What the exercise asks → For the records below, give the count of lines holding the word "computer" and nothing more.
::: Information shown :::
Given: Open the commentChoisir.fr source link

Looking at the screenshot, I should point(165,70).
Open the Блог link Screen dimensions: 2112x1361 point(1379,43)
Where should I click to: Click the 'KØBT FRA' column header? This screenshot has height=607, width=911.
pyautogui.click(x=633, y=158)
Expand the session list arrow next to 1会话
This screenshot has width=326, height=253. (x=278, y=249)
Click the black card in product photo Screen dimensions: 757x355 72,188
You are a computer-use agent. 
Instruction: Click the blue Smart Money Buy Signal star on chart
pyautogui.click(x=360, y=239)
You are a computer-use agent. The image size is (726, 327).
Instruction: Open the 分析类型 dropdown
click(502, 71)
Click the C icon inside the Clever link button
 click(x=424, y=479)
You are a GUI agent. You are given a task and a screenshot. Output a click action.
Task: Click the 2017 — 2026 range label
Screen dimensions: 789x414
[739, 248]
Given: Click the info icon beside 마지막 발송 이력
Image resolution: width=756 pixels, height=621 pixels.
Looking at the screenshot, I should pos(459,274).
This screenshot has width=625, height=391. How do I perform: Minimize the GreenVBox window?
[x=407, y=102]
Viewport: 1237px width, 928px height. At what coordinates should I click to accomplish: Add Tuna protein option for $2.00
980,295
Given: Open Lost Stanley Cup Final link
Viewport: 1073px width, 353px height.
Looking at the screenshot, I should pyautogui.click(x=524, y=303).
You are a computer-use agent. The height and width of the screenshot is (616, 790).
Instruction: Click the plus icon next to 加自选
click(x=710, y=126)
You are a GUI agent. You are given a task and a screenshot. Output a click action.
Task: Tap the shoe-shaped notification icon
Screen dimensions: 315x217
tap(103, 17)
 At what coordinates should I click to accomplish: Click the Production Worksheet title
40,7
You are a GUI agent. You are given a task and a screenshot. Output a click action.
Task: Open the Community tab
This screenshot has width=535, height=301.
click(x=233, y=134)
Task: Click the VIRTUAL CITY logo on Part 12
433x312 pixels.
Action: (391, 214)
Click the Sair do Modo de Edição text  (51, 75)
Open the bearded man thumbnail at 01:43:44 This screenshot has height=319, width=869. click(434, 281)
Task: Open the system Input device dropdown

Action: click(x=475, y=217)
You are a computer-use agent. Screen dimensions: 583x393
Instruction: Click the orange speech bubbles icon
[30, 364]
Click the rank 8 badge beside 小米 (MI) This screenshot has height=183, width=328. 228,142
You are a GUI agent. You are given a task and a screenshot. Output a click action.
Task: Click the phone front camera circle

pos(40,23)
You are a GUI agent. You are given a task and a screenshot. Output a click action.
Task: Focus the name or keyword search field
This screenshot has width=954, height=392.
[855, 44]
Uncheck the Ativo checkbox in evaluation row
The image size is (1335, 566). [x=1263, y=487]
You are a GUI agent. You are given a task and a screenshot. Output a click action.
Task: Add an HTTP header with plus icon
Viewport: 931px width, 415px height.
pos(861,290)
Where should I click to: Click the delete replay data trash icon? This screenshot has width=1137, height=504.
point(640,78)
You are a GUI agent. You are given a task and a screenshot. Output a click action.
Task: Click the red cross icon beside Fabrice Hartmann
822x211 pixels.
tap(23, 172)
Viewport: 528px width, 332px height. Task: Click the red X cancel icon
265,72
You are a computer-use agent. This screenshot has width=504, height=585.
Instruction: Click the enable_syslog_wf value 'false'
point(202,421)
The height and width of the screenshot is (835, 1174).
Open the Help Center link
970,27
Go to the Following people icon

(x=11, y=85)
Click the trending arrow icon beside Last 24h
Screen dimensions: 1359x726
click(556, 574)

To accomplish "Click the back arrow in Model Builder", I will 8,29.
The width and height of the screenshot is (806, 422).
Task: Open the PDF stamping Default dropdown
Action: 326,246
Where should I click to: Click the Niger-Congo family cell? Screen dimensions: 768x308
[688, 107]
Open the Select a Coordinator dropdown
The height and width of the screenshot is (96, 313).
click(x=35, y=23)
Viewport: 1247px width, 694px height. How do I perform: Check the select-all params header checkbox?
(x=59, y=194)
:::
Response to this task → 5